** Problem description **
Revise the part of the UK sub-plan text that begins with the words "1. The purpose" and ends with "the Board Committee.", replacing "Board Committee" with "Compensation Committee".

===== Supplied text

UK SUB PLAN TO FEDERATED HERMES, INC. STOCK INCENTIVE PLAN (Adopted as of October 25, 2018) (Amended as of January 27, 2022) (Amended as of October 26, 2023)
Exhibit 10.4
UK SUB PLAN TO FEDERATED HERMES, INC. STOCK INCENTIVE PLAN
(Adopted as of October 25, 2018)
(Amended as of January 27, 2022)
(Amended as of October 26, 2023)
Neither this document, nor any stock award agreement connected with it, is an approved prospectus for the purposes of section 85(1) of the Financial Services and Markets Act 2000 (“FSMA”) and no offer of transferable securities to the public (for the purposes of section 102B of FSMA) is being made in connection with the UK Sub-Plan to the Federated Hermes, Inc. Stock Incentive Plan (the “Sub-Plan”). The Sub-Plan is exclusively available to bona fide UK employees and former employees of Federated Hermes, Inc. or any of its subsidiaries.
UK SUB-PLAN TO THE
Additional terms and conditions for Awards received by Participants tax resident in the UK, pursuant to Section 4.1(c) of the Federated Hermes, Inc. Stock Incentive Plan as amended (the “Federated Plan”).
1. The purpose of this Sub-Plan is to provide incentives for UK Participants (as defined below) through the grant of Awards over shares of Class B Common Stock of Federated Hermes, Inc. (the “Company”).
2. This Sub-Plan shall apply to all UK Participants. In the event that a Participant becomes a UK Participant subsequent to the grant of an Award under the Plan, then such Award shall immediately and automatically be amended in a manner consistent with this Sub-Plan unless otherwise determined by the Board Committee.
3. Capitalized terms used in this Sub-Plan are defined in the Plan, subject to the provisions of this Sub-Plan.

==========
===== Provided material

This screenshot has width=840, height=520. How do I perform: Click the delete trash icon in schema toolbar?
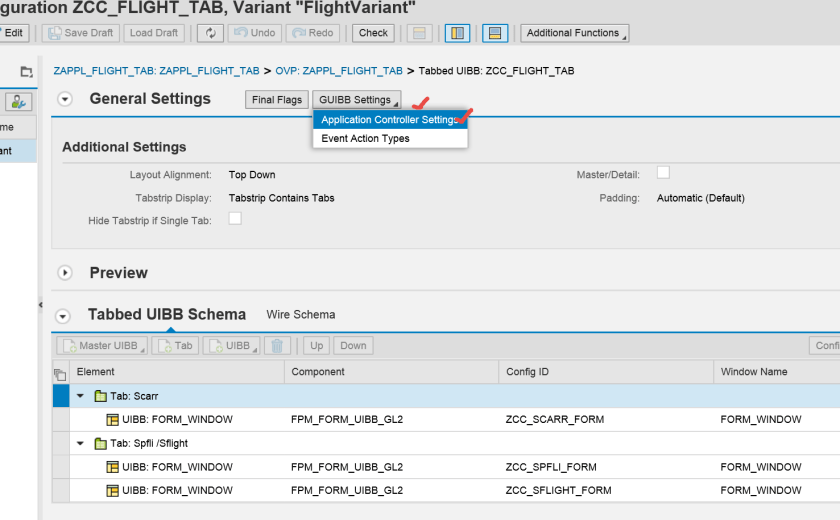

==========

** Finished exercise **
1. The purpose of this Sub-Plan is to provide incentives for UK Participants (as defined below) through the grant of Awards over shares of Class B Common Stock of Federated Hermes, Inc. (the “Company”).
2. This Sub-Plan shall apply to all UK Participants. In the event that a Participant becomes a UK Participant subsequent to the grant of an Award under the Plan, then such Award shall immediately and automatically be amended in a manner consistent with this Sub-Plan unless otherwise determined by the Compensation Committee.